Thank you for your suggestions. I think a major contributary factor is
that the area where we live is becoming more built up and at least 3
new cats has moved into teh vicinity. We love our cat very much and
don't like to see her distressed. We are now trying a 'plug-in' room
fragancer placed near her basket which gives off the sent of a mother
cat and we are putting Valerian drops on her cushion. She seems to be
more settled but I think it will a long time before we see much
improvement.
LG

lyngiven
March 23rd 07, 10:36 AM
On Mar 20, 3:10 pm, "Rene S." > wrote:
> On Mar 20, 6:51 am, "lyngiven" > wrote:
>
> > Please can anyone suggest how a remedy to stop my 13 year old cat
> > overgrooming - to the point of baldness - over large sections of her
> > body.
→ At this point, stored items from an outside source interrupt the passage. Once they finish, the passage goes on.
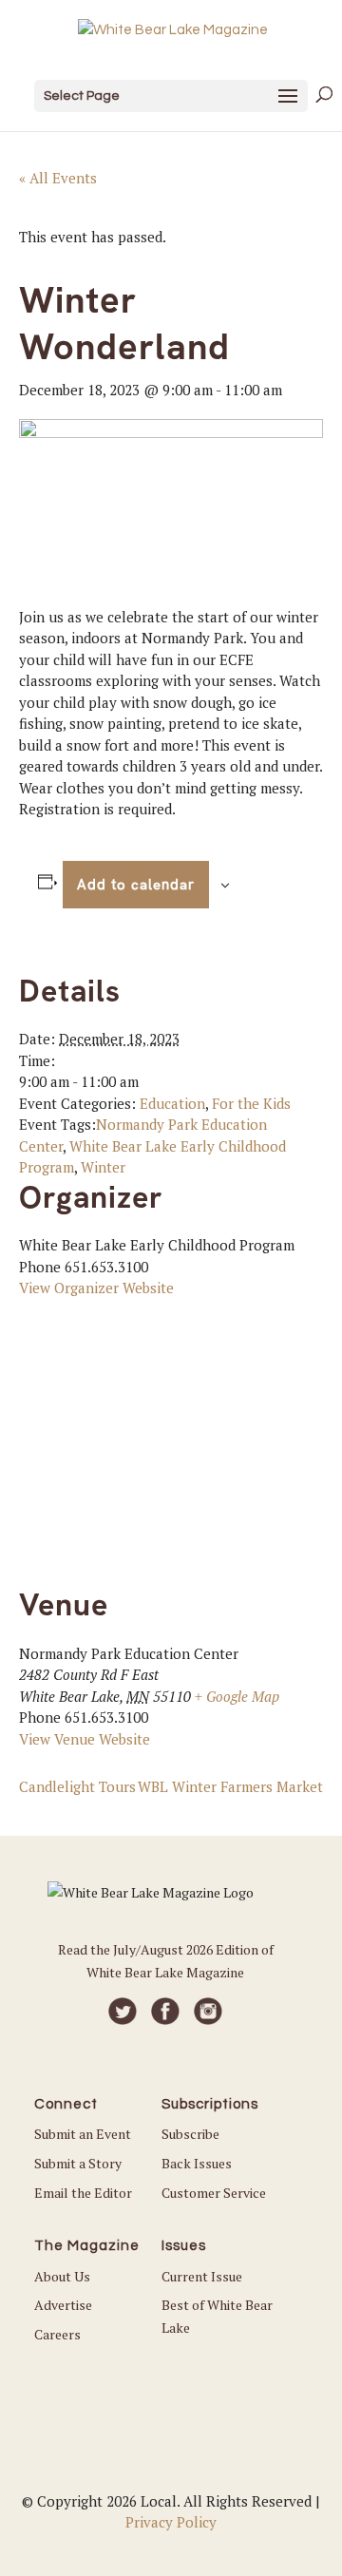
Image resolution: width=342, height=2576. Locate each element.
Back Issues (197, 2163)
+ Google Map (237, 1696)
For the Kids (251, 1103)
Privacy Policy (171, 2521)
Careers (57, 2334)
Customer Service (214, 2193)
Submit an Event (82, 2134)
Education (172, 1103)
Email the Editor (83, 2193)
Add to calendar (136, 884)
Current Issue (202, 2276)
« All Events (58, 177)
She has become very restless as well and is constantly meowing
> > for attention and food. she has also started to piddle inside the
> > house. she has been to teh vet on various ocassions but no successful
> > treatment has been found.
> > any advice would be gratefully received.
>
> > Lyngiven
>
> I agree with what bookie said, but I'd also suggest going to another
> vet and getting a second opinion. Have you had bloodwork done--it's
> possible she could have something like hyperthryoidism, easily treated
> with medication. Poor girl. She's obviously unhappy and is trying to
> get your attention the only ways she knows how.

Hi All

Thanks for this further advice. We have had bloodwork work done and
she has been put on a heart monitor. Your suggestion of
hyperthryoidism is interesting and I will ask the vet if this could be
a possibility. My think that the problem may be caused by hormnal
imbalance and I have noticed that seems to start up at this time of
the year and then fades during the autumn and disappears for the
winter.

It may be time to consult another vet.